Fourth, the Enlightenment always existed in compromise with the deeply held Christian faith of the American people. The American Enlightenment was appropriated most often by the proponents of traditional Christianity. Philip's pursuit of self-improvement was impossible without his Presbyterian faith. His enlightened social world and the rural religious culture in which he was raised were often one and the same. During the eighteenth century some Christians began to believe that they could embrace relatively optimistic views of human nature, particularly in the realm of the human capacity for moral improvement, without abandoning their faith commitments. The Presbyterian Calvinism that Philip inherited provided the theological and moral resources for people to achieve the betterment of self and society. The formal and informal institutions that supported Philip's Enlightenment were all affiliated in one way or another with Cohansey Presbyterian life.

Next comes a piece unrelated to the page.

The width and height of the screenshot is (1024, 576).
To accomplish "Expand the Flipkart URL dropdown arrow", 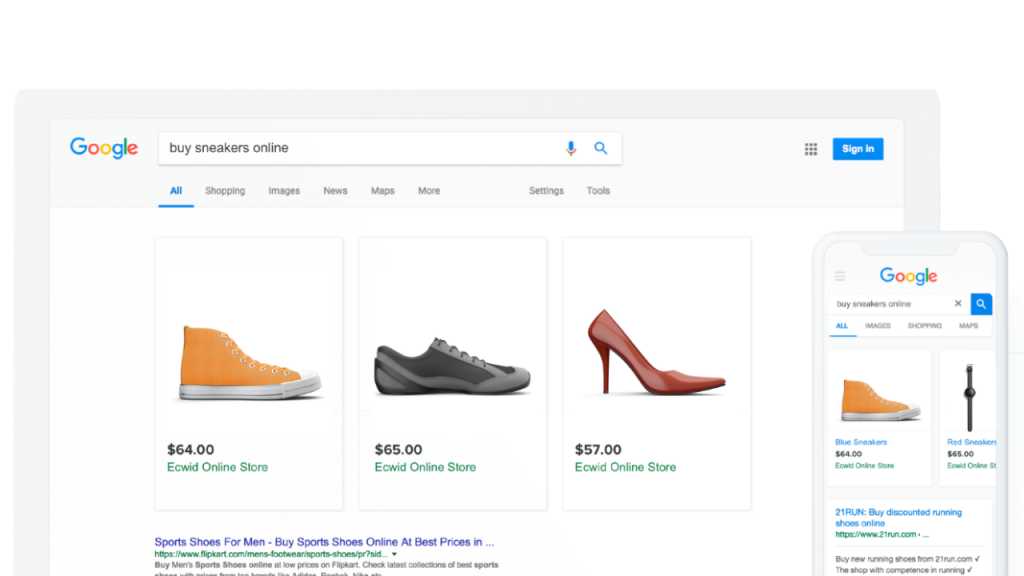I will click(395, 554).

Philip's "way of improvement" was by no means a smooth one. His passion for "home," which I use broadly in the title of this book to encompass not only his longings for his Cohansey homeland but also his desire for a friendship with his future wife (who lived in Cohansey), and his deep sense of evangelical Calvinist piety (which informed the culture of Cohansey and his Christian calling to the ministry) frequently got in the way of his attempts at Enlightenment self-improvement. In the messiness of everyday life the Enlightenment ideal was often impractical. It demanded a style of living that only a handful of elite intellectuals could attain. Max Hilbert Boehm, writing in 1932, reminded us that cosmopolitanism has always existed in "compromise with nationalism, race consciousness, professional interests, caste feeling, family pride, and even egotism." However, it is precisely these tensions that make Philip's story so interesting. His attempt at easing them is the focus of this book, the very essence of what I have described as Fithian's "rural Enlightenment." My study of this ordinary farmer argues that an Enlightenment life was complex and complicated. It could be lived locally—even in rural and remote places where the dominant social institutions were churches, where modern and naturalistic explanations of the world often merged with theological convictions held by people of faith, where the lines between ambitious self-improvement and Christian vocation might sometimes be blurred, and where circles of friends improved themselves through conversation amid the regular demands of the agricultural calendar.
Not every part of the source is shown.